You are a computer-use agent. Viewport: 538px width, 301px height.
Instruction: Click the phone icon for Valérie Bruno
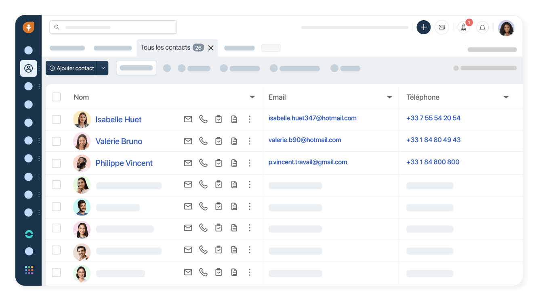[x=203, y=141]
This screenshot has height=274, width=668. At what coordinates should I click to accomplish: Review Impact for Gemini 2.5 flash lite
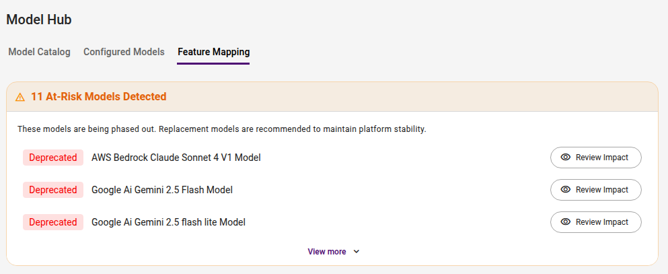[596, 222]
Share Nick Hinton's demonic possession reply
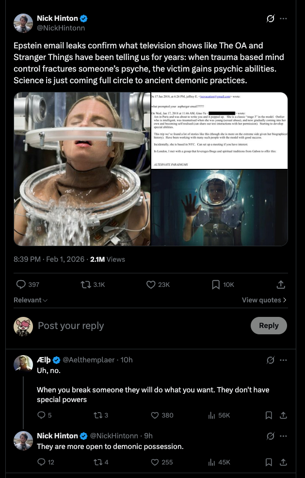The height and width of the screenshot is (478, 305). coord(284,462)
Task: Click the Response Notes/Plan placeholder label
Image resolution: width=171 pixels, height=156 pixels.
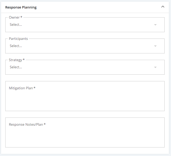Action: [x=27, y=124]
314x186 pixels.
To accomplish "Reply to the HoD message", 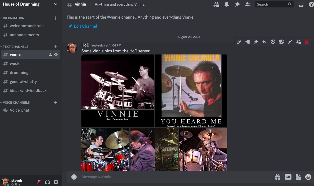I will [264, 42].
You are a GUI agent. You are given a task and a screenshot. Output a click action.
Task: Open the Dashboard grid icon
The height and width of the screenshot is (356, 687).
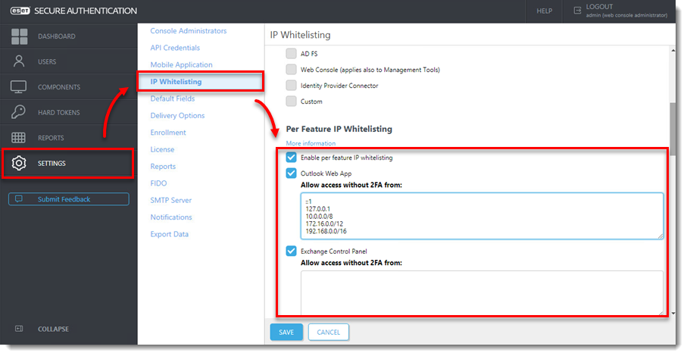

_PROBLEM DESCRIPTION:_ Your response should consist solely of the lines from the line with "You are a GUI" through the last line of the entries above, printed exactly and without pictures.

_ANSWER BELOW:_
You are a GUI agent. You are given a task and a screenshot. Output a click action.
Task: Open the Dashboard grid icon
The height and width of the screenshot is (356, 687).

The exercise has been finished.